A luta pela soberania informacional começa no território invisível da infraestrutura. Trata-se de um campo de batalha onde o inimigo não precisa ocupar fisicamente o país para controlar seus fluxos vitais. Basta apertar um botão, fechar uma rota, interferir em uma conexão. A submissão tecnológica do Brasil não é um acidente. É um projeto de dominação que só será revertido com decisão política, investimento estratégico e enfrentamento direto.


Discutir regulação de plataformas sem reconstruir a infraestrutura é como querer governar um país sem controlar seu território. A soberania informacional começa nos cabos, nos satélites, nas fibras. Sem isso, qualquer projeto de emancipação é ilusão. O Brasil precisa romper essas correntes invisíveis. Precisa de um projeto de Estado que trate a infraestrutura digital como um ativo estratégico, não como um negócio.

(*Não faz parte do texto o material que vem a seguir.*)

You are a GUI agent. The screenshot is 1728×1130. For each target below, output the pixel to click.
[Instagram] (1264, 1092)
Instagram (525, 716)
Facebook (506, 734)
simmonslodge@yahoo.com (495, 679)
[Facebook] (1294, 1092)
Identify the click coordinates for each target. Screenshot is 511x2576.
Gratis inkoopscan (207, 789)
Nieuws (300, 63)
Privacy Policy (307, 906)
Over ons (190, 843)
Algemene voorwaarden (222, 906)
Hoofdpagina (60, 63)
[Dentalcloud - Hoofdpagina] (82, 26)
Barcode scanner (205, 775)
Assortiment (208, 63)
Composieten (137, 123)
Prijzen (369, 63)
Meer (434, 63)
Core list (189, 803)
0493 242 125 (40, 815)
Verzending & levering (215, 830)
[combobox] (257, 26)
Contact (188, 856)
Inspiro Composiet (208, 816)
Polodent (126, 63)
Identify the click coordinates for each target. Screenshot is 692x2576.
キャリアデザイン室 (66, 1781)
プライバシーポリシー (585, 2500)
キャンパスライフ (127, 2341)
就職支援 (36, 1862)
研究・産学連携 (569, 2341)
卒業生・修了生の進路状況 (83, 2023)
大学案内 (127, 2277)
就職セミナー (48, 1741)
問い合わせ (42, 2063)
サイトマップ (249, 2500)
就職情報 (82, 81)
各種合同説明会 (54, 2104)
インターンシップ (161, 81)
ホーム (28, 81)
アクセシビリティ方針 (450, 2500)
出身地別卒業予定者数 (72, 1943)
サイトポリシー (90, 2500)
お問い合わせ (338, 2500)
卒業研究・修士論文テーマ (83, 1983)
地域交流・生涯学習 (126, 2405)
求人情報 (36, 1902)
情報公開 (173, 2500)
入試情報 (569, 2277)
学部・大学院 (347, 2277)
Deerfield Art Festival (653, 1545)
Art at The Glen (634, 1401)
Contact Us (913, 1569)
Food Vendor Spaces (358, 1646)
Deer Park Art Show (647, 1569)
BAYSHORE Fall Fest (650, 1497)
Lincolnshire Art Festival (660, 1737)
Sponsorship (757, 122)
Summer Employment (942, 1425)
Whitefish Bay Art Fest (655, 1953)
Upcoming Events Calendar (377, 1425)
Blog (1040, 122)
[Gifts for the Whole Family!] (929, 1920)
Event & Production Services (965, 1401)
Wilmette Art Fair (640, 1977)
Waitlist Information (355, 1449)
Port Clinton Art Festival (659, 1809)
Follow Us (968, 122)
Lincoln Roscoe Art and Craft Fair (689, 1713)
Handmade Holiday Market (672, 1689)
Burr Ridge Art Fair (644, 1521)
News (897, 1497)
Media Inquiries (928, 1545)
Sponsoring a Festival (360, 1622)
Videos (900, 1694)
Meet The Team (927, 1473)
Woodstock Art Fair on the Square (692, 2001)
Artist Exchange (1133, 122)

Retomar a infraestrutura é mais do que uma necessidade técnica. É um ato de afirmação nacional. Ou controlamos nossos canais de comunicação, ou seremos governados por eles. No século XXI, quem não controla seus fluxos de informação não governa a si mesmo. O Brasil precisa decidir: ou retoma sua infraestrutura digital, ou aceita a condição de colônia na nova ordem da informação.